In Los Angeles's financial crisis, don't mention the B-word By ANDY GOLDBERG

ARTICLE (April 25 2010): The B-word is back in vogue in Tinseltown, and it's not a reference to the aggressive ego-centric women who are so prominent in the capital of the US entertainment industry. Rather, the new B-word is something far more scary to most residents of Los Angeles than the usual misogynist insult, signifying as it does not only the city's huge financial problems, but the deeper economic problems that will make any attempts to reform the national US economy such a daunting task.
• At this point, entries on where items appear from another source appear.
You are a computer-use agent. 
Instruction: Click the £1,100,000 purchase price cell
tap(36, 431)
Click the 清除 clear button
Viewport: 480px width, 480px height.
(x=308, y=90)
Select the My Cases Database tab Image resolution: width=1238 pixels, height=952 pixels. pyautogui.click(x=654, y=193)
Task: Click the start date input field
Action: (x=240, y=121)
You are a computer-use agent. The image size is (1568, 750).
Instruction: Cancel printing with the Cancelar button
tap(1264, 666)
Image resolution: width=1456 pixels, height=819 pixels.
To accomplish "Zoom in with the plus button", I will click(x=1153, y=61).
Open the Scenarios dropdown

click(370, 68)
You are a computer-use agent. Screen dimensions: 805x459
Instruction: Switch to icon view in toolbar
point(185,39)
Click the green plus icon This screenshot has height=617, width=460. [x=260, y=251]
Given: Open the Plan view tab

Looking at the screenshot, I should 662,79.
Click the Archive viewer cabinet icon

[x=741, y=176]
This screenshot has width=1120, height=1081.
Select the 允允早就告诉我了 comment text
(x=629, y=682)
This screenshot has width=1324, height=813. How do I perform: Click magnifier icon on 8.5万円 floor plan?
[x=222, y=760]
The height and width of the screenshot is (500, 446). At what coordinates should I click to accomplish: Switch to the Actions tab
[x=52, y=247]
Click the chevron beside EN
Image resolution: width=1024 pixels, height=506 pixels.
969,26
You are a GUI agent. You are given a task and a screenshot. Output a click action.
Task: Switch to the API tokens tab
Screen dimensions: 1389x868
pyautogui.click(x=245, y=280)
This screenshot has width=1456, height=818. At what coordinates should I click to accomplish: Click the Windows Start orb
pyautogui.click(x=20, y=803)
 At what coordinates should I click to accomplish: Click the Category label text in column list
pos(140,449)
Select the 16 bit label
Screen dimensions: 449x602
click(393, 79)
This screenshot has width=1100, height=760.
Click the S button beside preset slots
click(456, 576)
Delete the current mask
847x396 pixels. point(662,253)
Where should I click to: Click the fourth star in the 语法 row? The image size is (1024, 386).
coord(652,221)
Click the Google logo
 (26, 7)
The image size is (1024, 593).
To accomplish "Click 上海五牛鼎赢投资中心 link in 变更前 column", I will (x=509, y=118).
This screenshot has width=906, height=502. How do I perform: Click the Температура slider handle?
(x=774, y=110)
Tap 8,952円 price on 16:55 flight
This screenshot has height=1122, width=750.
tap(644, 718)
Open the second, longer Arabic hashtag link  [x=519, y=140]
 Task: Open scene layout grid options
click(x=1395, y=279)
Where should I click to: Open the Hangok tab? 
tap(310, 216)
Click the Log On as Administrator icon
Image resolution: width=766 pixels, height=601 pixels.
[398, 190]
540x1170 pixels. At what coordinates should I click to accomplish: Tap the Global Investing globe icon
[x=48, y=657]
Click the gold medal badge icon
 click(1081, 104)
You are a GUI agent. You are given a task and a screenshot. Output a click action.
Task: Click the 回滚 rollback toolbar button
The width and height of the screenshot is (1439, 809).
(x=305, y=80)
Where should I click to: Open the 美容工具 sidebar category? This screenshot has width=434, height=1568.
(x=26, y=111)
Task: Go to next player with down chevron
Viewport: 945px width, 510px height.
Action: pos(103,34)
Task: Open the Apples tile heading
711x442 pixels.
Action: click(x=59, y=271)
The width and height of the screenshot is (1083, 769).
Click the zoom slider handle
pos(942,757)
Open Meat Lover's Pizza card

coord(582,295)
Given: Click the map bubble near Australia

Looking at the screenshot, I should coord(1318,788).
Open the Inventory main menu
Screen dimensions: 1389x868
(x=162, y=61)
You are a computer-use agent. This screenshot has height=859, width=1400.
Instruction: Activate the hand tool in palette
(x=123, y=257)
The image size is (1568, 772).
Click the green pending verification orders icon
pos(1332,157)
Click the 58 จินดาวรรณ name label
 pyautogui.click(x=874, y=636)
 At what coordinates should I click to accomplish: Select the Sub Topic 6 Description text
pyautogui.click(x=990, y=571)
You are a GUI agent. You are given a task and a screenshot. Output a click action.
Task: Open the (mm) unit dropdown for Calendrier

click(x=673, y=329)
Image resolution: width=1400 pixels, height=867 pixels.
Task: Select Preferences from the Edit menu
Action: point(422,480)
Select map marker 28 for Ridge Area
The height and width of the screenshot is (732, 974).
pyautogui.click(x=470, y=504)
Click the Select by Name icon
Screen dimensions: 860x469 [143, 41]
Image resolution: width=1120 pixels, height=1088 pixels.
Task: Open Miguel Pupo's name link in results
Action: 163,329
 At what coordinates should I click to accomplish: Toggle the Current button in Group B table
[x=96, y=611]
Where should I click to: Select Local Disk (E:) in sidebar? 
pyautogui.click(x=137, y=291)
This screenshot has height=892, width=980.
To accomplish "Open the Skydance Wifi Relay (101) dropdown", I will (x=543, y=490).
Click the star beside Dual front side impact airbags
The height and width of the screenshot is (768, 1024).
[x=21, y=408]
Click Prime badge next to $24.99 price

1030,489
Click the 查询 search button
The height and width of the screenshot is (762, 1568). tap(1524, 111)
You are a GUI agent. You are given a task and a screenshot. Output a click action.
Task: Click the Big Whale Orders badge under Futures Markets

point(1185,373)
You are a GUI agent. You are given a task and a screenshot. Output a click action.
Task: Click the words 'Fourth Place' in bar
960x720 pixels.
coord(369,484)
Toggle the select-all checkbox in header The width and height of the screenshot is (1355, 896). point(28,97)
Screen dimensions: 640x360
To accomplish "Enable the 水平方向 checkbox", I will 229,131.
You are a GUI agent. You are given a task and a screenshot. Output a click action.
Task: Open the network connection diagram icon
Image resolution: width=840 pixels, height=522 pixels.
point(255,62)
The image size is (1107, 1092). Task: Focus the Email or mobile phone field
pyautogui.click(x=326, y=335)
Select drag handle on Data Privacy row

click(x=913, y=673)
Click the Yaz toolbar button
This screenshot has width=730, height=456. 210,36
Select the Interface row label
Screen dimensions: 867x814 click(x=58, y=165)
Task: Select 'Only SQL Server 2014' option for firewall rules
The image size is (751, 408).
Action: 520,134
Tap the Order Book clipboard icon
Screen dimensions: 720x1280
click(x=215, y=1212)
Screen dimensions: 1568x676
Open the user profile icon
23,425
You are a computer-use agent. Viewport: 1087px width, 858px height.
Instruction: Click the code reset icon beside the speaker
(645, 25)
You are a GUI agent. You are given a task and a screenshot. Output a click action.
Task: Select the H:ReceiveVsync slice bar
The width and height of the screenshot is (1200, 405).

Bankrupt. Broke. Bust. Those are the B-words that are causing residents of the City of Angels to lose sleep at night. Hampered by the national recession, the backlash of the region's huge run up in housing prices, a drop in jobs and tax revenues, and most importantly a huge increase in the cost of benefits to government workers, Los Angeles may have little option but to declare bankruptcy in the next few months, a growing number of experts believe.

The crisis reached a peak last week when Mayor Antonio Villaraigosa announced that the city would be unable to pay its bills starting in May as it grappled with an unfunded 212-million-dollar deficit. His proposal of a two-day per week city shutdown was only averted when it transpired that the city enjoyed higher than expected tax revenue and an injection of funds from the city-owned utility company.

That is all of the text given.